Even though SERS demonstrates extreme sensitivity to PQ in aqueous samples with LOD as low as 2 μg l−1 in the case of 100 mM NaCl as an aggregation reagent,86 the practical use of SERS as a PQ poisoning diagnostic tool will require overcoming several obstacles. First, its ponderous size hinders it from being a first-choice, on-site detection tool.96 Second, severe interference from plentiful salt, protein, and other biological sample components containing nitrogen and sulfur blocks PQ SERS signal characteristics, discouraging clinical employment.86,104 Applying the water sample PQ detection methodology and conditions to PQ detection in human plasma or urine encounters LOD higher than 50 μg l−1.86 Third, reproducibility of the SERS signal is highly dependent on the consistency and stability of the SERS substrate and the measurement environment [Figs. 1(b) and 1(c)].86,91

Fortunately, solutions are proposed to address the above-listed problems. First of all, demand in SERS portability encourages the development of portable SERS. Portable SERS has been successfully used in geological research,90 food safety tests,99 and wide-ranging chemical and biological agent detection, such as methyl parathion detection and bacillus spore detection.104–106 Using portable SERS and silver colloidal substrates, Cowcher et al.91 established an on-site Bacillus bacterial spore identification method with an LOD of 29.9 nM, which is far below the anthrax infection level. Furthermore, using newly developed metallic nanoparticles as SERS substrates diminishes the effect of biological matrix interference and enhances SERS signal reproducibility.107 A silver film-over-nanosphere (AgFON) substrate, for example, enabled detection of the Ricin B chain in human blood with an LOD of 1 μg/ml.108 Adopting portable SERS, Zhu et al.86 proposed a rapid and sensitive on-site PQ detection method in a biological sample. Combining pinhole shell-isolated nanoparticle-enhanced Raman spectroscopy (SHINERS) with the addition of iodide lowers the LOD of PQ in human plasma or urine samples to 1 μg l−1, which is far beneath the concentration in a PQ poisoning patient sample. Furthermore, every measurement using this approach takes less than 10 s, and the whole process can be completed within 1 min without any tedious sample pretreatment.

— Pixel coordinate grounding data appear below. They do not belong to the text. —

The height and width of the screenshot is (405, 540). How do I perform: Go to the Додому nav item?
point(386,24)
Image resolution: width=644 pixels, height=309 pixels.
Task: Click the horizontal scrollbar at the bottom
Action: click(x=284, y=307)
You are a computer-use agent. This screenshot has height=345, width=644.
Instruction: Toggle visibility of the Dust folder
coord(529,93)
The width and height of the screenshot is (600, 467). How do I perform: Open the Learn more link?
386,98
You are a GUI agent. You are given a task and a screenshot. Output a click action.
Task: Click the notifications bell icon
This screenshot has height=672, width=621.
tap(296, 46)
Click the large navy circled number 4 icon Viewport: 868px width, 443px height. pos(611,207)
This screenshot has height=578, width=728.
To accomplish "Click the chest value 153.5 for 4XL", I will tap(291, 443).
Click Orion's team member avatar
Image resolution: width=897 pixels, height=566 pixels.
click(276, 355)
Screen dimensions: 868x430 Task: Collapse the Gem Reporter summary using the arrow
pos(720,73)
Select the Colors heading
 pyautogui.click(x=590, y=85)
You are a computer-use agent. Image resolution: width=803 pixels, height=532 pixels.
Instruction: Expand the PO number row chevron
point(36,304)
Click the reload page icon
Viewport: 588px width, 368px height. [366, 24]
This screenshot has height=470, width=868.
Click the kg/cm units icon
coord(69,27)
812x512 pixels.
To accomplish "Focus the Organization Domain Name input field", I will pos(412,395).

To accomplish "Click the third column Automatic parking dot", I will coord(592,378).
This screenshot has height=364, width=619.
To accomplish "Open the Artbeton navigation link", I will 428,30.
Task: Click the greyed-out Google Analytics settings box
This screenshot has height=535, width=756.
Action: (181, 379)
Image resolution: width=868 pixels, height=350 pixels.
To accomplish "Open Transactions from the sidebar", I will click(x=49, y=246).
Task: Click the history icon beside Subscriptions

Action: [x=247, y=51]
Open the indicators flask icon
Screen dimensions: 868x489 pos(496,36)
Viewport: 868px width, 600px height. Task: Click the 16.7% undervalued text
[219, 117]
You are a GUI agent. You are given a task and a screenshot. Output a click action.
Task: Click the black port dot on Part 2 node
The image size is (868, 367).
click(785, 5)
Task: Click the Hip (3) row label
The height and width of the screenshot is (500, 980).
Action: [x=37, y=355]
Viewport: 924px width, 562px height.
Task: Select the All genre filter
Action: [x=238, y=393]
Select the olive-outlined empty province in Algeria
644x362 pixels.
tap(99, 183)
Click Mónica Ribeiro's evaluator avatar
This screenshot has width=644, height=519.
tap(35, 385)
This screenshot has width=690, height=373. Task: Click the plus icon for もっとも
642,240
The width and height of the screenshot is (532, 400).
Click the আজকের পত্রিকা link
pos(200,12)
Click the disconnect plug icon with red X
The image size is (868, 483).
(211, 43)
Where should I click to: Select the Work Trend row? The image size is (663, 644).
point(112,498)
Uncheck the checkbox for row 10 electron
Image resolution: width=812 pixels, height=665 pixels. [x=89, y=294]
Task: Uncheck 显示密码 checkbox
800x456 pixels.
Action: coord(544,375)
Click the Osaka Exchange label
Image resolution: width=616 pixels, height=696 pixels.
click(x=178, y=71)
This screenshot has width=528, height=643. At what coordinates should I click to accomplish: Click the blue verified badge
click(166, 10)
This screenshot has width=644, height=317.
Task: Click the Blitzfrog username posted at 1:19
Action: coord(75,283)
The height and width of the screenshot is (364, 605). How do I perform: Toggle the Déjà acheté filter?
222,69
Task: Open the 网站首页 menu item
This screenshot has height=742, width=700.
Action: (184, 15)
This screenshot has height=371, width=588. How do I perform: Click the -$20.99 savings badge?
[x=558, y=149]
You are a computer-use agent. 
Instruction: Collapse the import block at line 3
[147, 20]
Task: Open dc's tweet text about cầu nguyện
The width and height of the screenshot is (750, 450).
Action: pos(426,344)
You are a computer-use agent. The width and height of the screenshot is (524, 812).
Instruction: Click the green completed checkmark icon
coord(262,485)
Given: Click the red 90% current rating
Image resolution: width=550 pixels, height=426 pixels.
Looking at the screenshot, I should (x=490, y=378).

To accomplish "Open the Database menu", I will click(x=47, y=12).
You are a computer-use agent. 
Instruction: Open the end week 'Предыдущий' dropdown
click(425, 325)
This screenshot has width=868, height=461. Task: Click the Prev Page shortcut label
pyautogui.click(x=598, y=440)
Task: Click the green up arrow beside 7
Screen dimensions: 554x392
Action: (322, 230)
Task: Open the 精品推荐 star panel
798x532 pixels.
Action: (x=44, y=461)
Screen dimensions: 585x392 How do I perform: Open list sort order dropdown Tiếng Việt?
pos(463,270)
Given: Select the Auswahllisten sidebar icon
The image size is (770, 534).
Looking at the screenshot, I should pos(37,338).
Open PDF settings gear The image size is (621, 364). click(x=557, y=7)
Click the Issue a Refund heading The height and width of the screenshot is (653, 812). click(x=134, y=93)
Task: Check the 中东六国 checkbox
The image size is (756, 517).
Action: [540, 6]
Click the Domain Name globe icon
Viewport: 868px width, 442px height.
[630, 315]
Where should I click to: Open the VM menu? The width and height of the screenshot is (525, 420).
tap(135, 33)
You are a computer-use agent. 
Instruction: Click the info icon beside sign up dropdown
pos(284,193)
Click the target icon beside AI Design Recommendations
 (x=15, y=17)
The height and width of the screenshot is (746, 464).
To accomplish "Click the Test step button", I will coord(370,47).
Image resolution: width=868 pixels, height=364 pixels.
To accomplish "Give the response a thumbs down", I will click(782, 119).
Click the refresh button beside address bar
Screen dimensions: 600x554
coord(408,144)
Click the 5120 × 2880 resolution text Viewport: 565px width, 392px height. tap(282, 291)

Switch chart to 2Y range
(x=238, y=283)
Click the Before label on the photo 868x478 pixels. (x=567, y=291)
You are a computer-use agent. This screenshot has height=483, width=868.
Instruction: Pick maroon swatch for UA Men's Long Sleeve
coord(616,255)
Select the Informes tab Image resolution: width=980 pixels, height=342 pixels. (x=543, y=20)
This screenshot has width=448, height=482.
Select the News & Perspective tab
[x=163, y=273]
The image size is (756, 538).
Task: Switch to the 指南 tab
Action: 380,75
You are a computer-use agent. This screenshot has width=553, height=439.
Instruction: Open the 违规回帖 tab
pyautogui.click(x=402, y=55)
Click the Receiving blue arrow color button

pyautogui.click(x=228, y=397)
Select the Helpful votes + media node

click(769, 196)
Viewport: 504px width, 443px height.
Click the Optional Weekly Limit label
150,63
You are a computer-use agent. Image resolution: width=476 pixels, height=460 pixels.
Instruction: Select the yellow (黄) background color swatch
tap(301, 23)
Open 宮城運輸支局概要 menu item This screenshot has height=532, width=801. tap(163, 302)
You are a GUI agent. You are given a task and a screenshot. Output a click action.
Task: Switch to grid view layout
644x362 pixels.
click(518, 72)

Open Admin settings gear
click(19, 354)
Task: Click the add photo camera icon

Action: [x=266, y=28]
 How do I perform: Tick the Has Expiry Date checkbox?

Beyond that, the stability of using pinhole shell-isolated nanoparticles as SERS substrates expands the PQ SERS signal duration from less than 6 h in plasma and 5 min in urine (bare Au nanoparticle as a SERS substrate) to at least 12 h in plasma and 20 min in urine, which is crucial when it comes to practical application.86 Even though this method lacks sufficient clinical trials, it is still promising.

Despite their many advantages, SERS substrates can be costly because they require microfabrication and even nanofabrication to attain the metallic nanostructure.109 The production of less expensive and more easily manufactured SERS substrates is necessary for the development of a practical SERS-based PQ diagnostic tool. Even though no inexpensive SERS substrate has yet been implemented to target PQ diagnosis, PQ diagnostic tool development may benefit from research into inexpensive SERS substrates in general. By inkjet printing the sensitive SERS substrate onto paper, Yu and White109 leveraged ease-of-manufacture and reduced the cost of each array to 2 cents without sacrificing SERS sensitivity. Because it is easy to make, paper-based SERS substrates can be readily produced, saving the cost of SERS substrate storage.109 Detection of low concentration targets, such as Rhodamine 6 G and p-aminothiophenol, has been carried out using a paper-based SERS substrate.110 Also, a paper-based SERS substrate integrated with microfluidic channels has been used to determine the glucose level in blood samples.111 Commercial tape is another available option for the production of inexpensive and easily manufactured SERS substrates. In one example of this, colloidal gold nanoparticles were applied to the surface of commercial tape, and a simple “paste and peel off” process allowed the tape-based SERS tool to quickly and inexpensively detect pesticide residues on fruits and vegetables.112 Considering the availability of inexpensive SERS substrate alternatives, suitable and feasible portable SERS PQ diagnostic tools are imminent [Fig. 3(a)].

FIG. 3.

FIG. 3.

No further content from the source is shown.